Alexander Kluge speaks of the task of developing the ‘dragonfly eye’. Holding many points of view
simultaneously. Nodes that interconnect unevenly. You have to continually speak ‘through’ noise to
connect with the fragmented nonlinear, multi-perspective world. Villem Flusser talks about how our
time is experienced as a pile of sand, not unlike a field of noise. In this sandpile every grain of
sand is a historical event — evidence we depend on for decision making. We construct how we see the
world based on what grains make up the pile. Its form reflects its parts. Is this sandcastle
surrounded by a moat of power or are others outside of power allowed to dismantle its failings and
determine its shape?
Noise can lead the pathway to inquiry — its obscuring power ends the automatism of perception,
slowing it down and complicating meanings, and forces the imagination to fill in the blanks,
disrupting dominant patterns of thought.
I’m thinking of the image of noise and the image of how stars appear to us in the night sky. It’s
incomprehensible as a fragmented whole, but once you start making connections between bright points
(what’s meaningful, useful) a legible picture emerges from noise.

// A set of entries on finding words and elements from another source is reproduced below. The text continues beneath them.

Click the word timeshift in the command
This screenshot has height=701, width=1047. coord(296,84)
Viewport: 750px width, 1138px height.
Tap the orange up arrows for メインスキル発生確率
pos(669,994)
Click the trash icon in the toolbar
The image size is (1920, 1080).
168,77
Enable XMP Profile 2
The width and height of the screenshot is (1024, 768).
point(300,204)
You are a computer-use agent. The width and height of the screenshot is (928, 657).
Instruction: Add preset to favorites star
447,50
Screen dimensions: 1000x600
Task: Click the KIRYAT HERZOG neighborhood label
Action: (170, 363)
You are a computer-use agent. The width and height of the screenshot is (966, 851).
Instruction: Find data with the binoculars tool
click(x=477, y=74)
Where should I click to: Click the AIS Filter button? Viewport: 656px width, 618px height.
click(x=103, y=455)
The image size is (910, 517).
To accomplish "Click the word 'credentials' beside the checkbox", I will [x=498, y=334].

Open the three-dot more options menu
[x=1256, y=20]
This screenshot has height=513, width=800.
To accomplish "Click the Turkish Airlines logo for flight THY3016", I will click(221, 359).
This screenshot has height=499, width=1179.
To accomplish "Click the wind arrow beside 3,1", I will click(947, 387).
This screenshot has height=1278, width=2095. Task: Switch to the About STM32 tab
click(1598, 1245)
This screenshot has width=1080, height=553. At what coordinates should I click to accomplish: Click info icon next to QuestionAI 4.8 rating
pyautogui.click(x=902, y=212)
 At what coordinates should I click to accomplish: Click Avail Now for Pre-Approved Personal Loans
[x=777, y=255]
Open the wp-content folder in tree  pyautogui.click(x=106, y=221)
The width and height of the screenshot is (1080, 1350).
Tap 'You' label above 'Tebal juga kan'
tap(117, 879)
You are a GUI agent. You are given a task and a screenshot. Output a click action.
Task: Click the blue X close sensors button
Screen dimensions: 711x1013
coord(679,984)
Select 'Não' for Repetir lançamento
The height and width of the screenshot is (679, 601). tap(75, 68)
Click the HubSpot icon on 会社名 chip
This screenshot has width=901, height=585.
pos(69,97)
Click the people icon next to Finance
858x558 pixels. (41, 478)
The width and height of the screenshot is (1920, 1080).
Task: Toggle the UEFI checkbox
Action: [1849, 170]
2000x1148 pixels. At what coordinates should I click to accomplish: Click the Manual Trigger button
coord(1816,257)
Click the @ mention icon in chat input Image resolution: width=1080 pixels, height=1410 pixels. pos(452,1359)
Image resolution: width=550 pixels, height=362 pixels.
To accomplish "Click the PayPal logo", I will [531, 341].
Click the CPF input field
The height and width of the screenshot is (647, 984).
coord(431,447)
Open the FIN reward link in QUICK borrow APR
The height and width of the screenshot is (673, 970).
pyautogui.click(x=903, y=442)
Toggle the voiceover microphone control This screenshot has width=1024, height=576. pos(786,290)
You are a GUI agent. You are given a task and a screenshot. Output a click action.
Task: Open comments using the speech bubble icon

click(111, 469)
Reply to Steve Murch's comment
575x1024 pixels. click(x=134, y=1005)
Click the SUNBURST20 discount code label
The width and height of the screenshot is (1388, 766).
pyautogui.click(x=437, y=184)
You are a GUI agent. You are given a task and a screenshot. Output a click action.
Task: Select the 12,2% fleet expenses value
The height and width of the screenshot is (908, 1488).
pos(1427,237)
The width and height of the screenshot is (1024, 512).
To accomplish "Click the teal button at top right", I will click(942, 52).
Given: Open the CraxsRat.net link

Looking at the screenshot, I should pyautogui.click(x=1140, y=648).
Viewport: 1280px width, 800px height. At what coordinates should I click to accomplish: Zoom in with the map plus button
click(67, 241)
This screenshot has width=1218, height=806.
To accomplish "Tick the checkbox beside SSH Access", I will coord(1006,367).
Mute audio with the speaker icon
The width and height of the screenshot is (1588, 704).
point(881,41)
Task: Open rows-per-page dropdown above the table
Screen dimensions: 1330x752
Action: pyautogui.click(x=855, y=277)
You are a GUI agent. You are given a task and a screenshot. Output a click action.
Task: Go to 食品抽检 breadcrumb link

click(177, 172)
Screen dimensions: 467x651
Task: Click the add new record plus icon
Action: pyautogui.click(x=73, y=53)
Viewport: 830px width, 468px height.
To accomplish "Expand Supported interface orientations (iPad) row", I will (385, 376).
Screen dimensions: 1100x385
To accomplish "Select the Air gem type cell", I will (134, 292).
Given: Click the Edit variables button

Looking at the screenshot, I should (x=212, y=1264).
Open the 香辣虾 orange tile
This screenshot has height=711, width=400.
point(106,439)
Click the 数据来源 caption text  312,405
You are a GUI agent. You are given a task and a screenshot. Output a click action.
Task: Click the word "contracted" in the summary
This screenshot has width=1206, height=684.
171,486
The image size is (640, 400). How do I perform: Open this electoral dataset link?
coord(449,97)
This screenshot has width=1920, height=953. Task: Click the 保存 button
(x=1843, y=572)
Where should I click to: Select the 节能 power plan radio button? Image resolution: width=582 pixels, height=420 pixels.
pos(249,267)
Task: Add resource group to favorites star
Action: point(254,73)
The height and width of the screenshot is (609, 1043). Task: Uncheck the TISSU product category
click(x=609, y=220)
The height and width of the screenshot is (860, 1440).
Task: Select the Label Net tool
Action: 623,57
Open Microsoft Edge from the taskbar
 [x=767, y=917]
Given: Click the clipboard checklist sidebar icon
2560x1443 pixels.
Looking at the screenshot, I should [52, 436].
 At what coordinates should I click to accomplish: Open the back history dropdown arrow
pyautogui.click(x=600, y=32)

The common thread between the artists you mention is that they resist specialization and refuse to
be pinned down by disciplinary strictures (forced to one constellation) and embrace a kind of
shape-shifting practice, jumping from constellation to constellation, putting the large field of
noise into an interconnected view. This constellation-building practice gets us closer to
understanding noise not as meaningless fragments but as pieces of a complex ‘whole’ that are
interdependent — even though in reality it remains in ‘pieces’.